Subjects Close to Their Hearts

The notion of doctors who experiment on themselves may conjure up memories of the late Dr. Jekyll, the creation of writer Robert Louis Stevenson, who, in an attempt to distill his evil and good natures, ends up turning himself into the monstrous Mr. Hyde.

But self-experimentation has always had a place in science. Self-experimenters count among their ranks luminaries like Isaac Newton and Nobel Prize winner Barry Marshall. Whether done for convenience or for the sake of convincing others to participate in their trials for new treatments, self-experimentation has been both a successful tactic and a fatal error in judgment.

There is no complete index of who has used themselves as parts of their experiments, so it's difficult to give it a batting average, but self-experimentation has had some excellent yields, such as cures for illnesses, like yellow fever and peptic ulcers, as well as the artificial sweetener Splenda.

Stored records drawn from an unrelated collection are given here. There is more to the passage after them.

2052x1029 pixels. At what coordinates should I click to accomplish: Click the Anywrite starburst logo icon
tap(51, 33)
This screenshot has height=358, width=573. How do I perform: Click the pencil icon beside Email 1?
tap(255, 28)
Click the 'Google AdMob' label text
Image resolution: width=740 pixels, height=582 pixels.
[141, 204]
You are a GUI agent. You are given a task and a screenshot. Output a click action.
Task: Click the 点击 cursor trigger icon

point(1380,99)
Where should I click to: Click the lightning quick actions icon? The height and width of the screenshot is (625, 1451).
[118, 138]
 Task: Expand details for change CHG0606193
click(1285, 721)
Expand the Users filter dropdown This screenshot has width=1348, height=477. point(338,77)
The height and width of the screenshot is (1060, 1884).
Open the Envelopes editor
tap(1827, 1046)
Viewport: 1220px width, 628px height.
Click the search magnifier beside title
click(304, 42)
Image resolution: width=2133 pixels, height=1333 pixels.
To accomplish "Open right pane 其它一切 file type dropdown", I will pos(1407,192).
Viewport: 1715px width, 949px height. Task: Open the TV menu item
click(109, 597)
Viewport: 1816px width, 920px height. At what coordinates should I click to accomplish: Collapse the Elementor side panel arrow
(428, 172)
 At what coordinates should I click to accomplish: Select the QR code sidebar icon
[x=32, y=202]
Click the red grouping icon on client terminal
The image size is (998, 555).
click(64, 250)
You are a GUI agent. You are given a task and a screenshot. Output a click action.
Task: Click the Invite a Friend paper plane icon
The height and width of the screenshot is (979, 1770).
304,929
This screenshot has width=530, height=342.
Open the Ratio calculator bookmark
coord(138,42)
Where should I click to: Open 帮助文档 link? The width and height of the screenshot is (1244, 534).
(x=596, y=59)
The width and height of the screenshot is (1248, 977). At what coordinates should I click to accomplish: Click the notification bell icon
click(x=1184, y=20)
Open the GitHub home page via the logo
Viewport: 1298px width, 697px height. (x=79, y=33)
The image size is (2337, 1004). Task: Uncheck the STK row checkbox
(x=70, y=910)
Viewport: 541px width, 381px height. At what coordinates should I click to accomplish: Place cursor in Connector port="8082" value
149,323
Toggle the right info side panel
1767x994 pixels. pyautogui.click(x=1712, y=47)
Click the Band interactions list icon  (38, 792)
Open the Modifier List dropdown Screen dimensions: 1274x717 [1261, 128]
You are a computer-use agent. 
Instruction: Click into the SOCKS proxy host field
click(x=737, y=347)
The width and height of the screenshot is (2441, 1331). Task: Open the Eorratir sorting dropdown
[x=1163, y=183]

These doctors and innovators went beyond the norm and literally put themselves into their work -- and produced results.

David Pritchard

While conducting research in Papua, New Guinea in the 1980s, David Pritchard noted a lower rate of auto-immune diseases, like hay fever and asthma, among people infected with the parasitic hookworm, Necator americanus.

In 2004, the immunologist and biologist from the University of Nottingham applied a wrap to his arm that contained numerous hookworm larvae, as reported in the New York Times at the beginning of this month.

Using his self-experiment to gain approval from the ethics committee of Britain's National Health Services, Pritchard now hopes to find patients willing to be infected in order to see if it will help eliminate their asthma and allergies.

Scott Silverman

Because of privacy and safety concerns, VeriChip and its CEO, Scott Silverman, have faced some protests about their technology. Their RFID tags, which are implanted in the arm, can be used to help access a person's health records in an emergency.

But, while the process of implanting one of the small chips has only been FDA-approved since 2004, Silverman has had one in his own upper right arm since May 2002. He designed the chip so it would act as a barcode of sorts; a signal from the chip opens automatic doors in his office and allows him access to his computer.

It enables him to be recognized by technology in his office -- serving as a sort of key.

Silverman explained to ABC News last year that he felt it was a good way to demonstrate both the ease of the product and the way that it functions.

Barry Marshall

Up to the early 1980s, most physicians assumed that stomach ulcers were caused by stress. But Dr. Barry Marshall was convinced from his research that they were, in fact, caused by bacteria. His theory was met with skepticism by researchers who questioned how bacteria could survive in the strongly acidic stomach.

In 1984, frustrated with his inability to display a strong animal model, Marshall came to the decision to use himself. He drank a solution containing Helicobacter pylori, giving himself stomach ulcers. He was ultimately able to treat his ulcers and show their bacterial origins.

Marshall, along with his collaborator, Robin Warren, was awarded the Nobel Prize in Physiology or Medicine in 2005.